Daniel Bernard Roumain (DBR) is a Black, Haitian-American composer, violinist, and educator whose genre-bending music defies convention. Known for his signature violin sound infused with electronic and African-American influences, he combines classical traditions with jazz, hip-hop, and rock, taking music beyond the proscenium and into broader cultural spaces. Called “about as omnivorous as a contemporary artist gets” (The New York Times), Roumain sees composing as a collaborative act with artists, organizations, and communities, framing music as a space for dialogue and connection.

 

His works span solo, chamber, orchestral, operatic, film, theater, and dance compositions. Highlights include Dancers, Dreamers, and Presidents (2010), inspired by Ellen DeGeneres and Barack Obama, and the opera We Shall Not Be Moved (2017), created with Marc Bamuthi Joseph and Bill T. Jones. He has scored the film Ailey, released or appeared on more than 30 albums, and published over 300 works.

 

Roumain’s collaborators range from Lady Gaga and Philip Glass to Marin Alsop and Anna Deavere Smith, and his music has been heard at BAM, the Kennedy Center, and the Sydney Opera House. He is currently a tenured Institute Professor at Arizona State University.

 

Hip-Hop Studies and Etudes is distinctive because it presents 24 short pieces—one in every major and minor key—that translate the rhythmic drive, timbral variety, and formal structures of hip-hop into written studies, much like a modern response to Bach’s Well-Tempered Klavier.

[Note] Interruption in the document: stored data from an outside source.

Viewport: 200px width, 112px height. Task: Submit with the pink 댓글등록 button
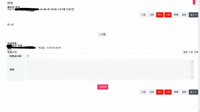click(x=103, y=87)
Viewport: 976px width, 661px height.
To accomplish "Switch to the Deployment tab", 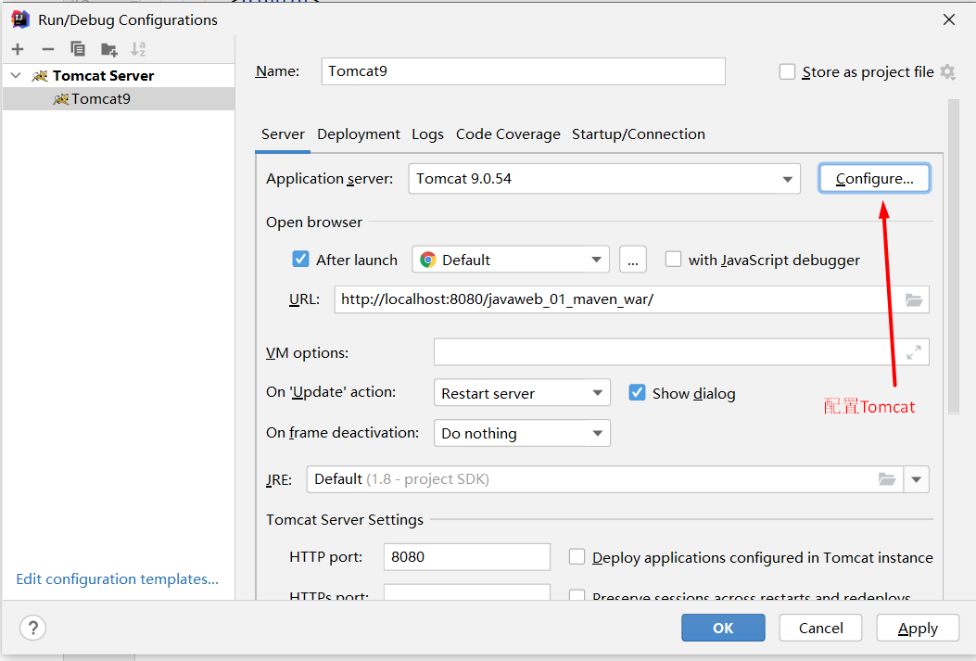I will click(359, 134).
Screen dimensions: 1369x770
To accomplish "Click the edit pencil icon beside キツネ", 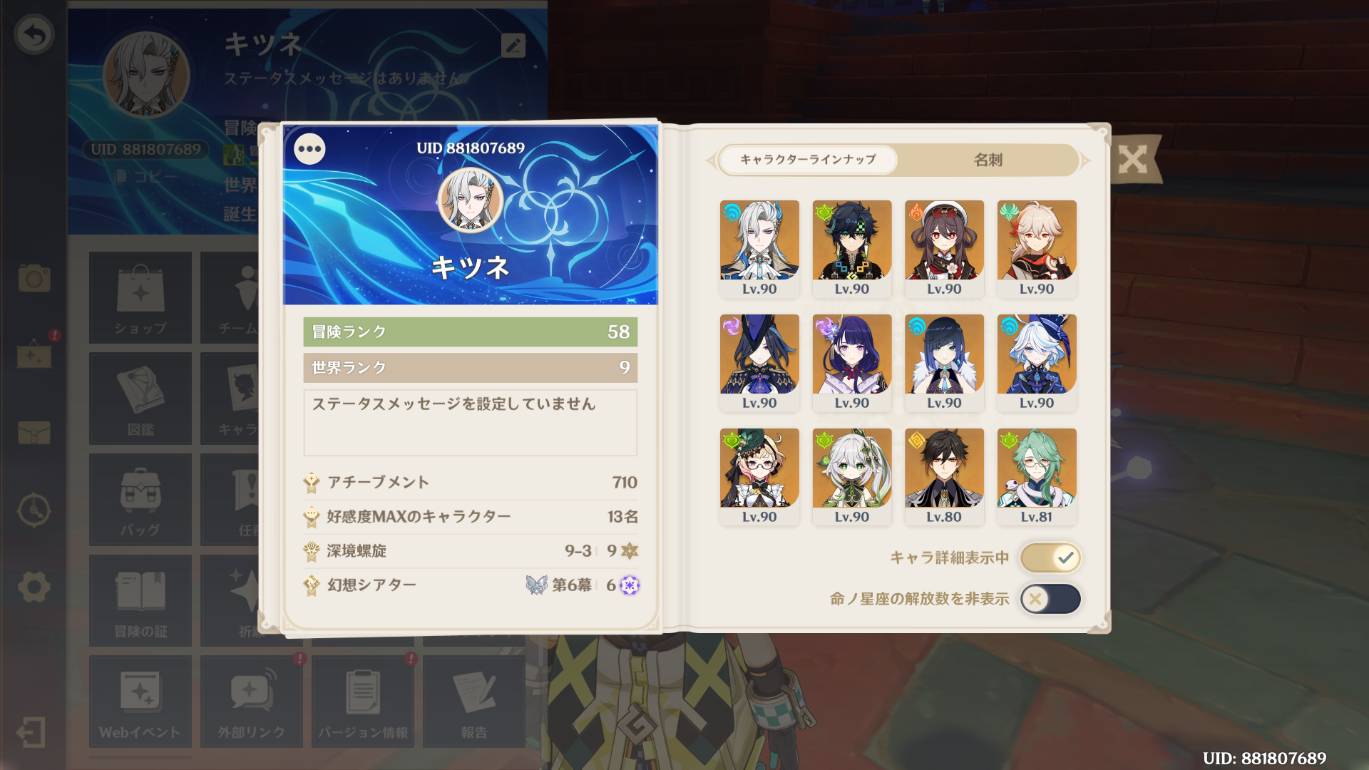I will [x=513, y=46].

Unlike traditional etudes, the score offers no fixed instrumentation and instead encourages performers to choose, rearrange, or remix the material, making each performance unique and collaborative.

 

In the program notes, DBR writes, “Hip-Hop Studies and Etudes, Book I are small, intimate, musical vignettes (one in each key) that explain, examine, and express aspects of hip-hop music, from rhythm to timbre to form. What began as a response, a composer’s response, to the musical and cultural needs of students at the Harlem School of the Arts in New York City (where I once served as chair of the Music Theory and Composition Department), these works now represent my own hip-hop, techno, ambient, and rock-infused response to Bach’s Well-Tempered Klavier and Philip Glass’s Music in 12 Parts.

 

The scores are designed to be performed by one musician to any number of small or large instrumental ensembles. If performed by one musician, simply pick the line and/or clef of music that is best for your instrument and makes for the most complete idea. If performed by a small or large instrumental ensemble, all musicians should read from the score and should assign those parts that are best for their instruments. Tempo indications are suggestions only; feel free to play these works at any speed you desire, with or without a conductor.

 

I welcome the re-arranging (or remixing) of any part of this music–feel free to edit, move, delete, repeat, or imagine the music in any manner that you deem fit.”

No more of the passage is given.